Monday, October 31, 2011

Monday Musings: Chapter 12

How does one take care of a baby?

I mean, really.

I know I have worked at the nursery for 3 years now... I've changed diapers, prepared and given bottles, been thrown up on, burped, rocked, swung, comforted, consoled, been pinched, worked on tummy time, dealt with tantrums, been told "no" and asked "why?", worked on potty training, washed their hands, and so on. But what will I do with my own son... 24 hours a day, 7 days a week? Is that what mothering is all about -- the above? How do I know if I'm doing it right? What if I forget something? At the nursery, I have 2-3 hours to help the kids, but they always go home afterwards to mom and dad and it's a relief because I know that it's up to them to provide, train, and correct. But now? That's going to be me! What in the world do I know?

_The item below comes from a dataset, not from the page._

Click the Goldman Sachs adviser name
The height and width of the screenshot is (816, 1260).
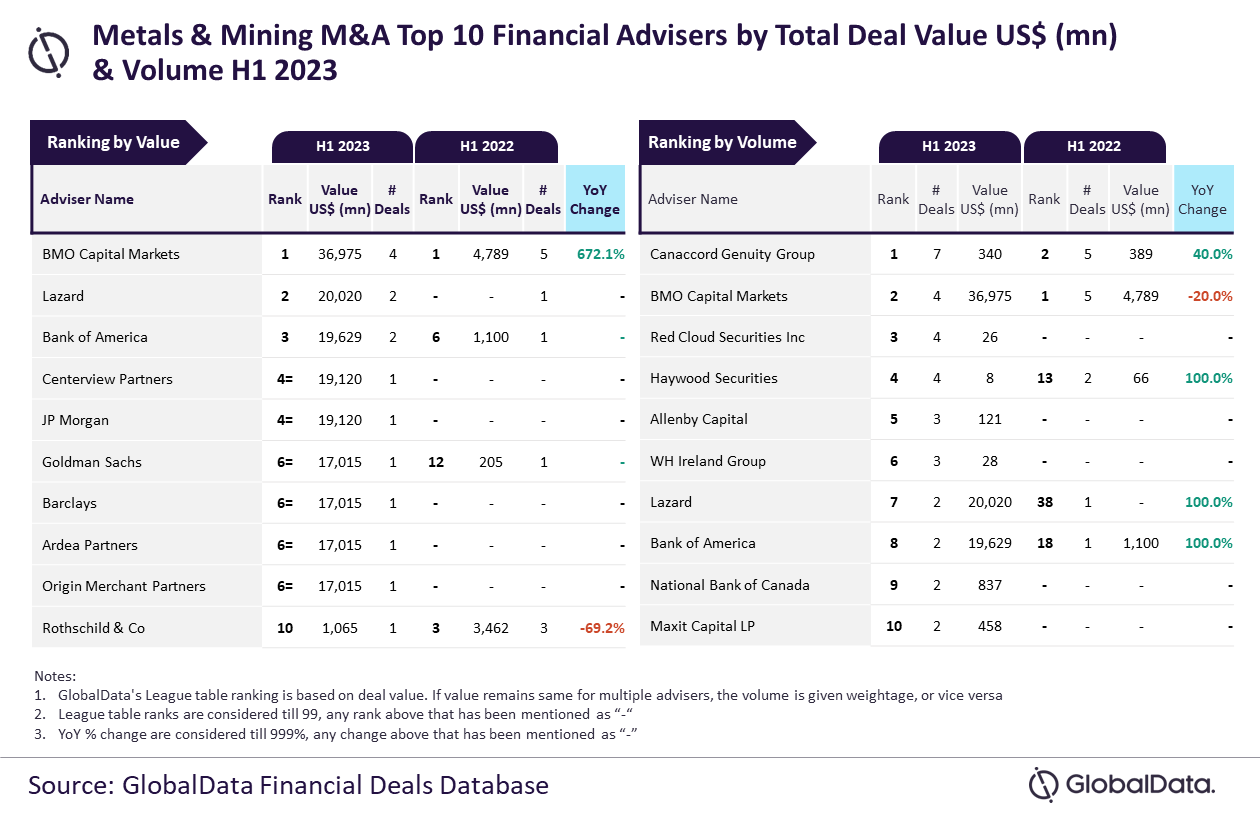click(92, 462)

Is there some sort of manual I should be reading? Like, month 6, day 5, today your baby should be sitting on his own for at least 5 minutes a day. Good, I have a goal, this is what I work towards. Or is it simply a wild adventure for the rest of my life doing what I think is best in each situation and praying, praying, praying for God to fill in the gaps of the rest of my mistakes and inadequacies? What do I do when my baby won't stop crying and I don't know what to do? What do I do when I find my 1 year old standing on the kitchen table preparing to jump off? What about when my child talks back for the first time? I guess, my pre-parenting advice to myself is, take a deep breath and embrace it. If I've learned one thing from the nursery it's that there is no, ONE way something needs or has to be done. But I always have that fear -- what if I'm doing it wrong? I guess I can see why many people used to have nannies. Or is this why there are grandparents & friends?

To life... and the beginning of a crazy adventure!